知っていることも多かったですが、have 人 doとget 人 to do(いずれも日本語では「(人に)~してもらう」という意味)の違いについて勉強になりました。
使役動詞のmakeとletのニュアンスの違いについては、英語の上級者であれば知っている人も多いと思います。
一応確認しておくと、makeが強制的な「~させる」という意味なのに対し、letは許可的、譲歩的な「~させる」です。
make (強制的に)~させる
let (許可的、譲歩的に)~させる
「父」に厳格で命令的な、「母」に優しく寛容なイメージがあるなら、makeは「父」の「させる」、letは「母」の「させる」と考えるとよいです。
使役動詞have(had)は、本書では「中立的」と説明しています。
''had''は,''made''と''let''の真ん中にあり,中立的な存在である.
(マーク・ピーターセン著『続 日本人の英語』(岩波新書)P156より)
中立的とはいうものの、その後に但し書きがあります。
ただし,’’have (someone) do (something)''という表現は,多少ビジネスぽいニュアンスがあるので,身内の人に対しては,かならずしもふさわしい表現ではない.それに,何と言っても,''have (something) do''は,「やってもらうのは当然だ」という事情を示すので,使い方がそれだけ限らている.
(同ページ)
本書では、娘が母に留学の願書に「許可」のサインをしてもらう状況を描写した例文が載せられています。
その場合、親が留学に特に反対していないなら、「サインをしてもらう」の「してもらう」にはhaveが使えるとします。母は身内の人ですが、サインは一種親の責務ともいえるのでビジネスライクなhaveを使うのです(P157)
しかし、反対する母を説得してサインをしてもらうなら、getを使う、と。記事タイトルにもある、get 人 to doですね。
getには、相手を説得して何かをしてもらうニュアンスがあるのです。
実は、こうした使い分けの説明は、文法書にはもちろん、辞書にも載っているものです。例えば、『アンカーコズミカ英和辞典』(学研プラス)のP770には、
I got him to fix my computer.(彼を(お礼に食事をおごるからなど)いろいろ口説いてコンピュータを直してもらった)(►修理が彼の仕事で当然のこととして頼める場合は,I had him fix my computer.).
とあります。
「(人に)~してもらう」という意味の「have 人 do」のhaveは、「お客様気分」のhaveです。
何らかのサービスを提供する人にお金を払えば、その人はあなたにそのサービスを提供する責務が生じます。
そうすると、客であるあなたは相手にそのサービスを「してもらう」ことができます。
これが「お客様気分」のhaveです。
一方、同じく「(人に)~してもらう」という意味の「get 人 to do」のgetは、「交渉人気分」のgetです。
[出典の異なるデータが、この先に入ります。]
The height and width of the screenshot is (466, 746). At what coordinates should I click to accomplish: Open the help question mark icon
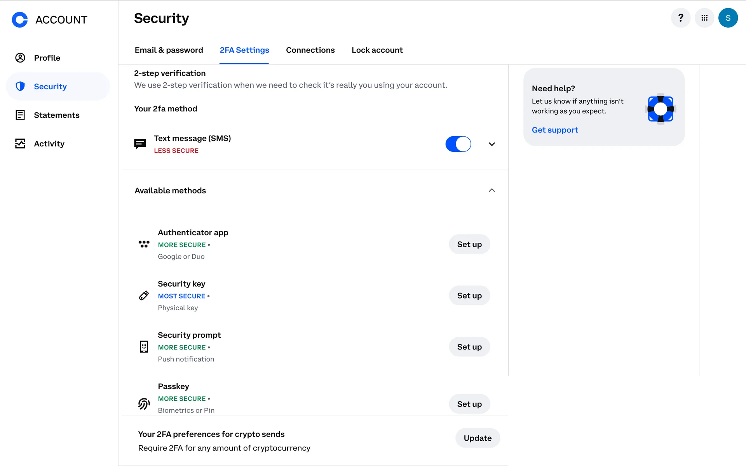pyautogui.click(x=680, y=18)
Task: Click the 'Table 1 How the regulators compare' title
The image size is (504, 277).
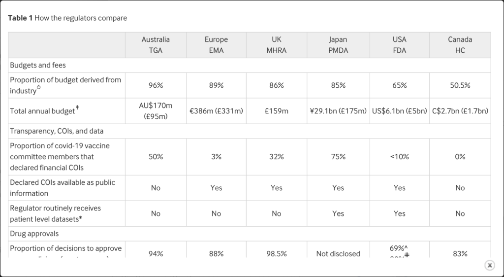Action: tap(67, 18)
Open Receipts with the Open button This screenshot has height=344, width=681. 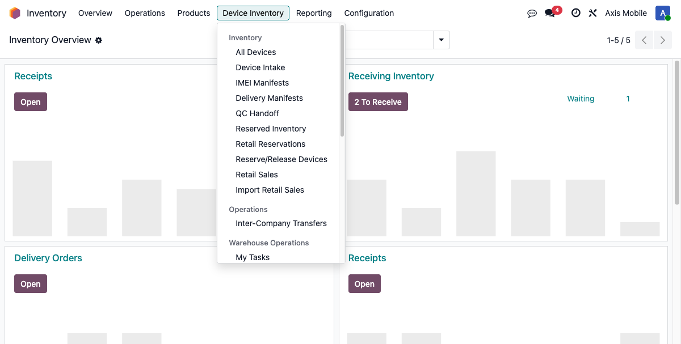pyautogui.click(x=30, y=101)
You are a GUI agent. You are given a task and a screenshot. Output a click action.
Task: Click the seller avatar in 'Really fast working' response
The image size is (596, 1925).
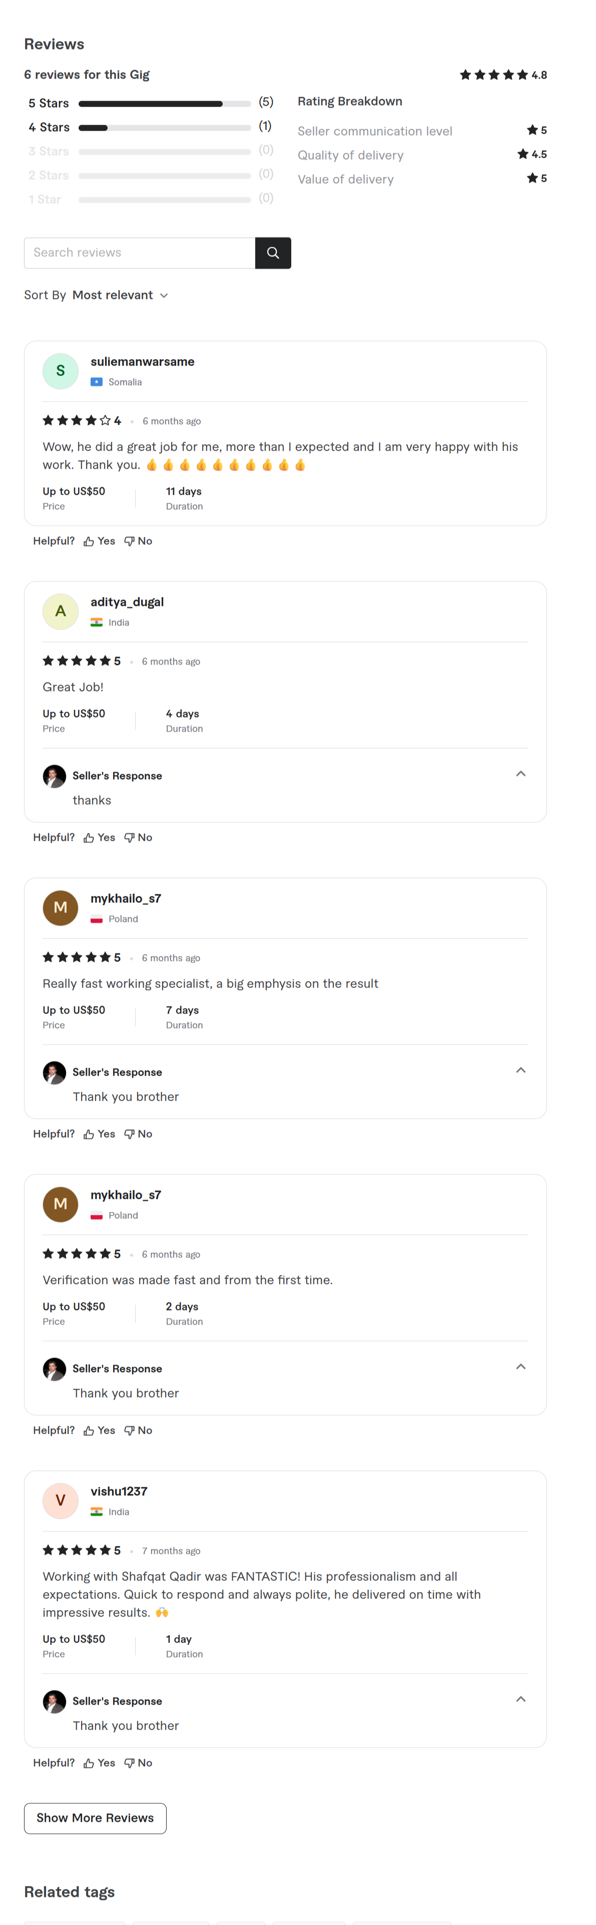(x=55, y=1072)
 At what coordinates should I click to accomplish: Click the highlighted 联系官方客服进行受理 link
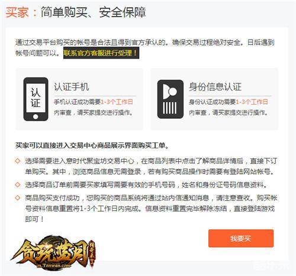click(101, 53)
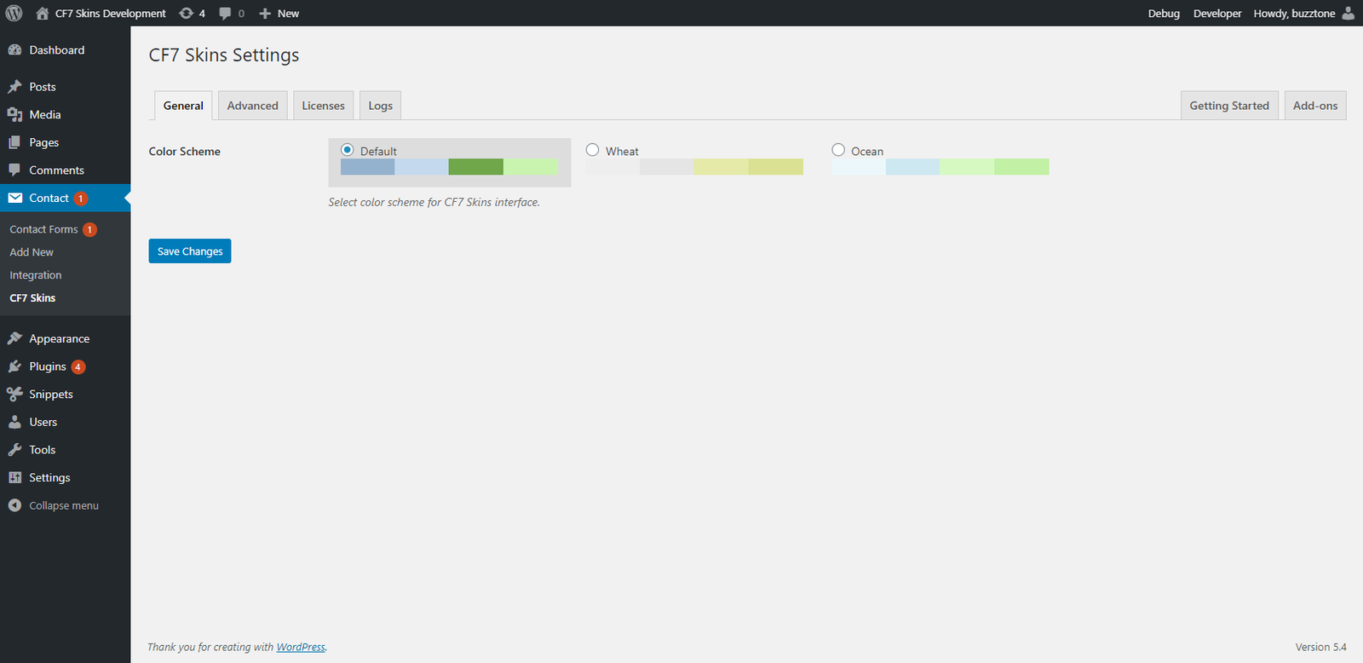1363x663 pixels.
Task: Click the Dashboard gauge icon
Action: pos(14,50)
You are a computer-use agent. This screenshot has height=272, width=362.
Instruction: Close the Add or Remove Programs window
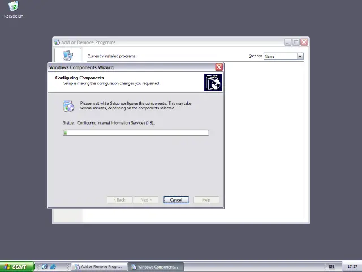(x=304, y=42)
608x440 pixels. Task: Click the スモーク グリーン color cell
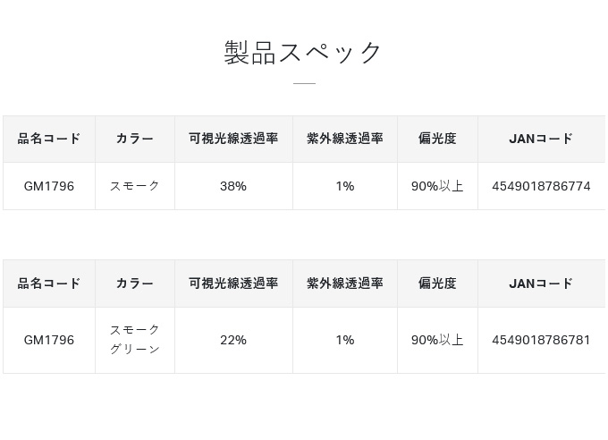(135, 340)
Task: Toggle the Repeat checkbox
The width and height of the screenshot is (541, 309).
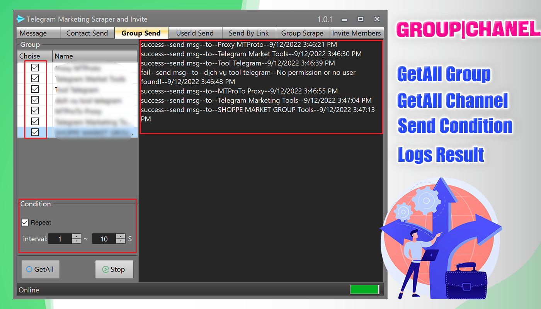Action: [x=25, y=222]
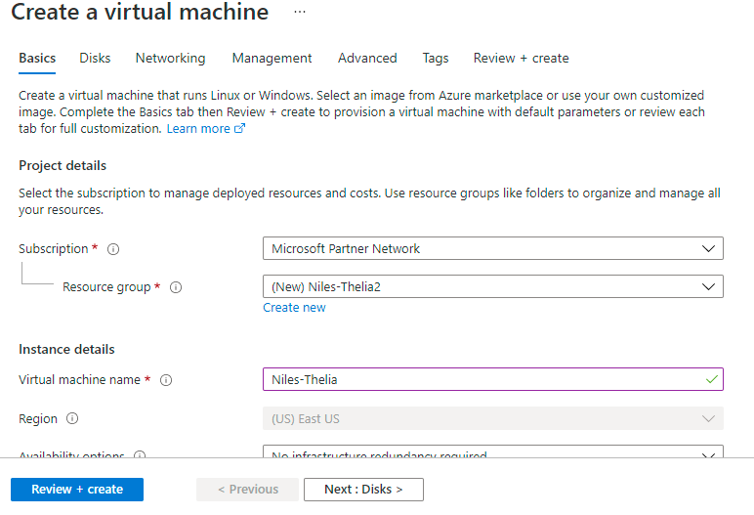
Task: Click the info icon next to Subscription
Action: [113, 249]
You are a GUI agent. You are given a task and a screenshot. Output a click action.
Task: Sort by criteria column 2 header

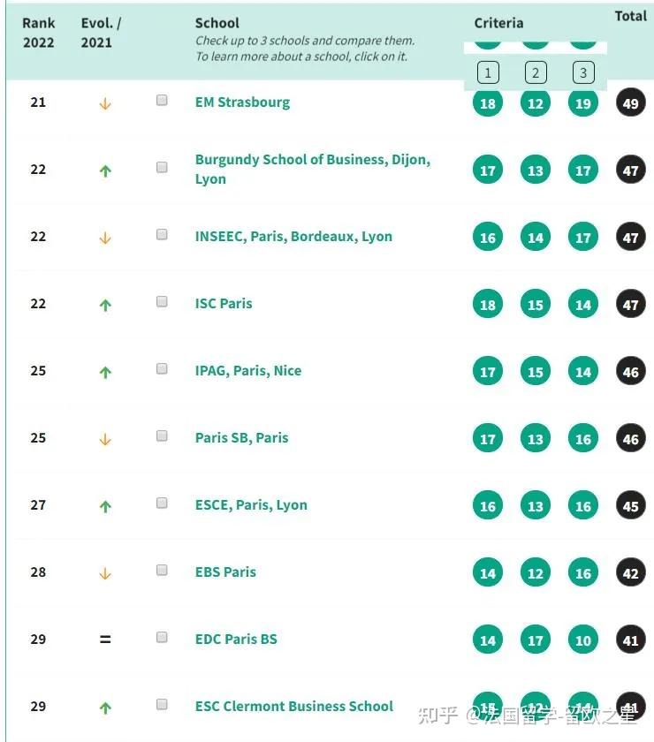(536, 72)
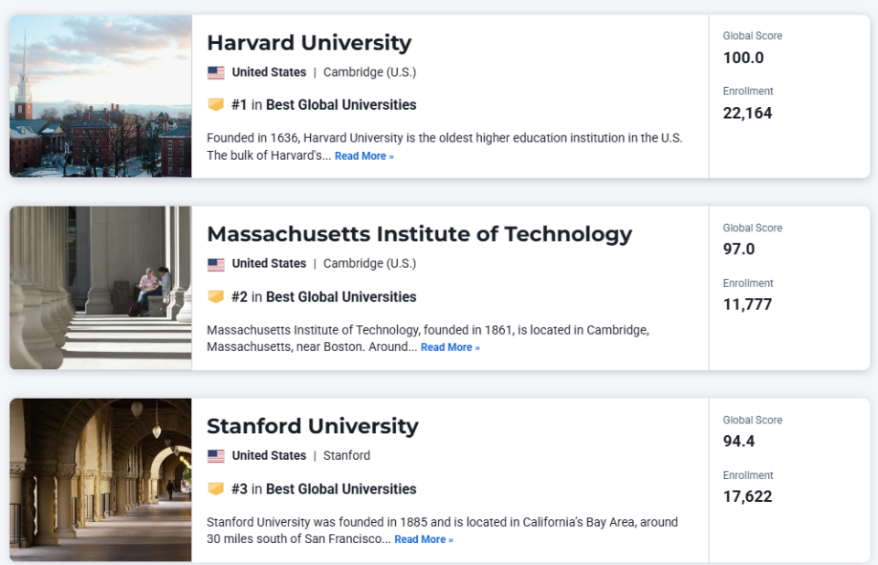Open the MIT columns photo thumbnail
Screen dimensions: 878x565
(101, 288)
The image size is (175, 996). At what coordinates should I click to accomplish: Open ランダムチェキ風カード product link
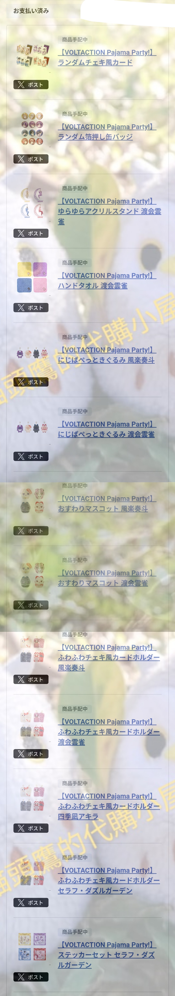107,57
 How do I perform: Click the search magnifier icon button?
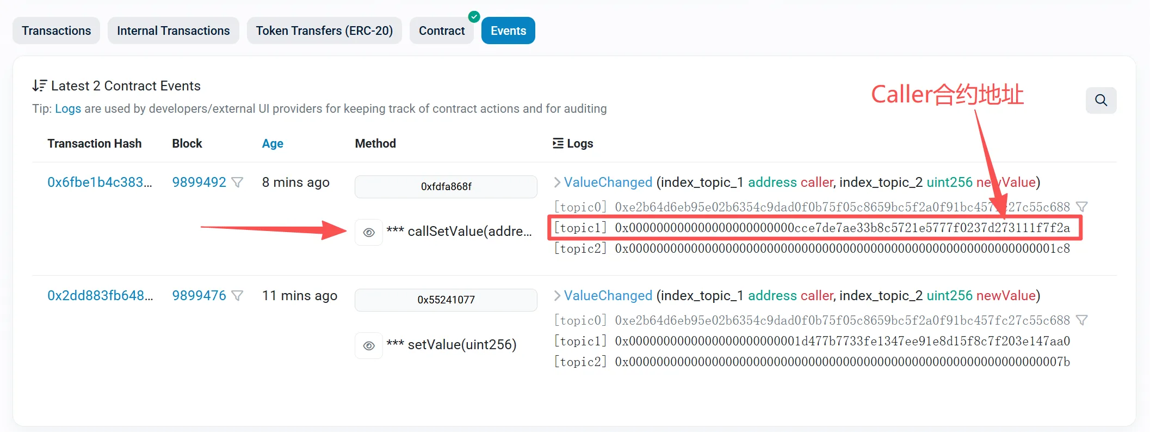[x=1100, y=100]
相手を説得したり、相手に働きかけたりして「してもらう」のは、交渉人の姿に近いものがあります。
そのイメージから、「交渉人気分」のget。
haveもgetも「~してもらう」ですが、
have 「お客様気分」の「してもらう」
get 「交渉人気分」の「してもらう」
と覚えるとよいです。
『続 日本人の英語』の今回読んだ範囲では、こうした使役動詞の他に、findとdiscoverのニュアンスや使い分けについても解説されています。気になる人は読んでみてください。